É possivelmente o país estrangeiro de que mais se tem falado nestes meses que antecedem as presidenciais brasileiras. Portugal tem sido tema de campanha e praticamente todos os candidatos já o apontaram como exemplo — positivo ou negativo. Um destaque em parte vaticinado por Marcelo Rebelo de Sousa que, em julho, depois do almoço cancelado por Bolsonaro, não teve meias palavras. “Aquilo que podia ser um amargo de boca foi uma coisa muito doce, vista numa perspetiva de médio-longo prazo”, disse aos jornalistas a partir de São Paulo, afirmando que o ‘fora’ que o Presidente brasileiro lhe deu permitira que Portugal passasse “a ser tema” — “tão coberto, tão coberto pela comunicação social brasileira”.
E não foi só pela imprensa. Mesmo entre candidatos, o país tem sido apontado como referência: Ciro Gomes (PDT) prometeu um plano para transformar o Brasil “num Portugal”; Soraya Thronicke (UB) frisou num debate que o Presidente português foi à telescola dar uma aula em plena pandemia, Bolsonaro já lembrou os fogos que atormentam os portugueses para aliviar responsabilidades do seu Governo pelos incêndios da Amazónia; e Lula — que ao contrário do Presidente brasileiro se encontrou com Marcelo em julho — aproveitou os insultos racistas aos filhos do ator Bruno Gagliasso na Costa da Caparica para fazer uma promessa: “Vamos construir um mundo sem racismo.”
Bolsonaro: “É comum pegar fogo de forma espontânea”
Na última semana, o Presidente brasileiro foi o primeiro numa ronda de entrevistas que a TV Globo transmitiu com os candidatos mais bem colocados nas sondagens e fez questão de se referir a Portugal quando estava a ser questionado sobre as suas políticas ambientais. A pergunta dos dois jornalistas não fazia antever qualquer comparação com outros países — “A taxa anual de desmatamento na Amazónia deu um salto, é a maior em 15 anos. Continua a apoiar essa política de desregulamentação?” Na resposta Bolsonaro fez questão de usar os exemplos de Portugal, França, EUA e Espanha para mostrar como no que toca aos fogos florestais a culpa não é do seu Governo.
“Na Amazónia você tem quase 30 milhões de habitantes lá. A primeira preocupação é essa. Qualquer propriedade lá tem de preservar 80% e utilizar os restantes 20%. Eu tentei, no primeiro ano de mandato, fazer a regulação fundiária, para saber, para cada lugar desmatado ou foco de calor, qual é o CPF [número de identificação nacional] daquela propriedade. O presidente da câmara não colaborou para botar essa proposta avante”, começou por dizer, rematando de seguida que nem tudo está nas mãos do Homem, muito menos de um Governo.

Dados fornecidos —
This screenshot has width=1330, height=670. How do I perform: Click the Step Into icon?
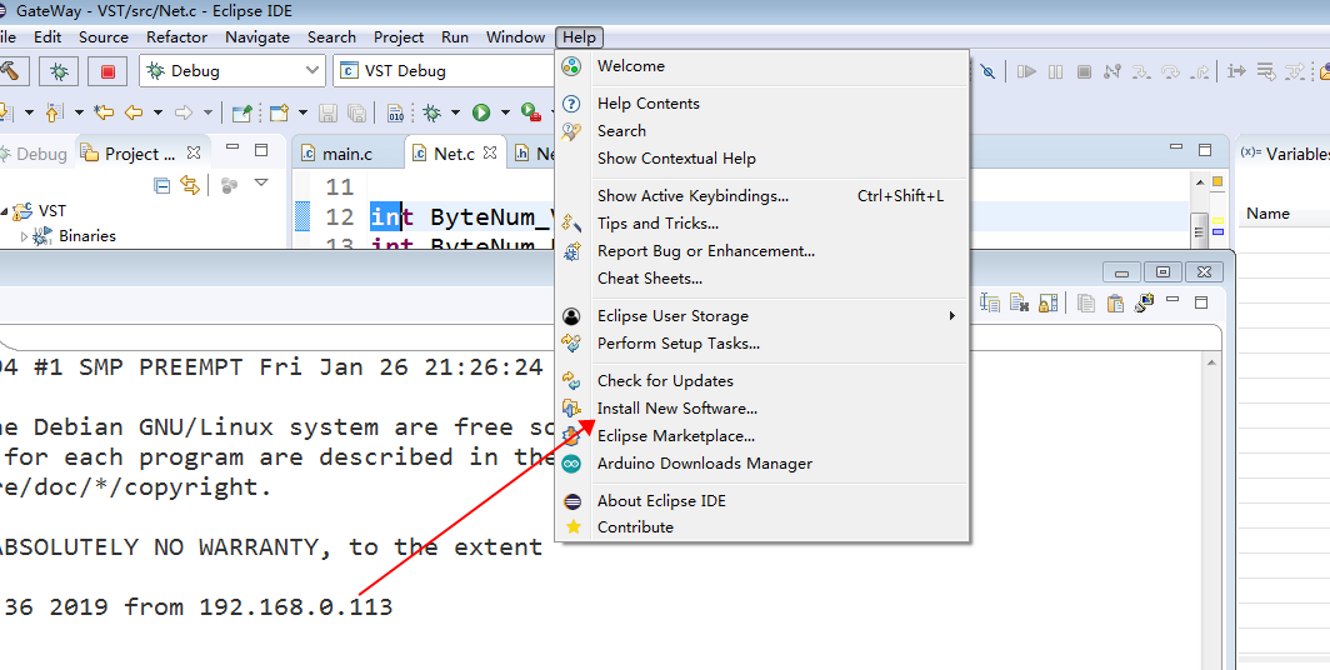pos(1141,71)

Atividade —
Reproduza, sem qualquer alteração, tudo desde “Na última semana, o” até “do seu Governo.” no texto sobre Portugal na campanha presidencial brasileira.

Solução —
Na última semana, o Presidente brasileiro foi o primeiro numa ronda de entrevistas que a TV Globo transmitiu com os candidatos mais bem colocados nas sondagens e fez questão de se referir a Portugal quando estava a ser questionado sobre as suas políticas ambientais. A pergunta dos dois jornalistas não fazia antever qualquer comparação com outros países — “A taxa anual de desmatamento na Amazónia deu um salto, é a maior em 15 anos. Continua a apoiar essa política de desregulamentação?” Na resposta Bolsonaro fez questão de usar os exemplos de Portugal, França, EUA e Espanha para mostrar como no que toca aos fogos florestais a culpa não é do seu Governo.